--- Begin Data shown ---

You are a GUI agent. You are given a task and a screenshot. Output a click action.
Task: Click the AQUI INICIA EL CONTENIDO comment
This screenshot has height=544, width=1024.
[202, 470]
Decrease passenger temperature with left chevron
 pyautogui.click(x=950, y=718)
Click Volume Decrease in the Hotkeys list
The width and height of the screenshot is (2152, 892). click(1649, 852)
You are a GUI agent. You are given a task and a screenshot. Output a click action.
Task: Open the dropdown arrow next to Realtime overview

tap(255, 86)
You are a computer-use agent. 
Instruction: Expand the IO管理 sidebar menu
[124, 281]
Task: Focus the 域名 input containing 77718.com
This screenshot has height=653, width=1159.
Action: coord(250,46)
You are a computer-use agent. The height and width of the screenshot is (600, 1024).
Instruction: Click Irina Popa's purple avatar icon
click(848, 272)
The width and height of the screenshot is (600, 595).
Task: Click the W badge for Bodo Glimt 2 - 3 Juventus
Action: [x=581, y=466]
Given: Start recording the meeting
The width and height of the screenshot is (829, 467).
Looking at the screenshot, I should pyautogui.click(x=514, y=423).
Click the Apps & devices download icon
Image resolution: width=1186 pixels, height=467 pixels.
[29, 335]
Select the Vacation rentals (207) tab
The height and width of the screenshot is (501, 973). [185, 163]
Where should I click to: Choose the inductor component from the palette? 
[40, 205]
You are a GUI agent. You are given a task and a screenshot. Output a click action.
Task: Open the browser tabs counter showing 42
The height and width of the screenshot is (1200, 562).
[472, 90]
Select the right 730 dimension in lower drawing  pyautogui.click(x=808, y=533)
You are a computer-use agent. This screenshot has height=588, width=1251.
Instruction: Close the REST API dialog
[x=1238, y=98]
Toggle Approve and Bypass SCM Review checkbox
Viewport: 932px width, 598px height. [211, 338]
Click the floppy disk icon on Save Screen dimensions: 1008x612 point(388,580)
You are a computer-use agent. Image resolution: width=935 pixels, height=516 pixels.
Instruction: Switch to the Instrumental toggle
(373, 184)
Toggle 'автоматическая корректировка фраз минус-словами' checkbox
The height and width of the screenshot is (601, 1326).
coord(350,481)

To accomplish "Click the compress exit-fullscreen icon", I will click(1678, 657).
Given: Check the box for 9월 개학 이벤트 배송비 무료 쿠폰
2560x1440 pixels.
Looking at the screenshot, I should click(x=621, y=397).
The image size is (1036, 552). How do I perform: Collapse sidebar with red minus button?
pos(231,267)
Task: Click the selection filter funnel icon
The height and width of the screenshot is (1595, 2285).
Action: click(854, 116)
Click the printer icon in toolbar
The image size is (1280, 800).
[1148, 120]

--- End Data shown ---

Quote the stretch of the listing from the line containing "Where should I" through the end of the listing.

Where should I click to: Choose the inductor component from the palette? 
[40, 205]
You are a GUI agent. You are given a task and a screenshot. Output a click action.
Task: Open the browser tabs counter showing 42
The height and width of the screenshot is (1200, 562).
[472, 90]
Select the right 730 dimension in lower drawing  pyautogui.click(x=808, y=533)
You are a computer-use agent. This screenshot has height=588, width=1251.
Instruction: Close the REST API dialog
[x=1238, y=98]
Toggle Approve and Bypass SCM Review checkbox
Viewport: 932px width, 598px height. [211, 338]
Click the floppy disk icon on Save Screen dimensions: 1008x612 point(388,580)
You are a computer-use agent. Image resolution: width=935 pixels, height=516 pixels.
Instruction: Switch to the Instrumental toggle
(373, 184)
Toggle 'автоматическая корректировка фраз минус-словами' checkbox
The height and width of the screenshot is (601, 1326).
coord(350,481)

To accomplish "Click the compress exit-fullscreen icon", I will click(1678, 657).
Given: Check the box for 9월 개학 이벤트 배송비 무료 쿠폰
2560x1440 pixels.
Looking at the screenshot, I should click(x=621, y=397).
The image size is (1036, 552). How do I perform: Collapse sidebar with red minus button?
pos(231,267)
Task: Click the selection filter funnel icon
The height and width of the screenshot is (1595, 2285).
Action: click(854, 116)
Click the printer icon in toolbar
The image size is (1280, 800).
[1148, 120]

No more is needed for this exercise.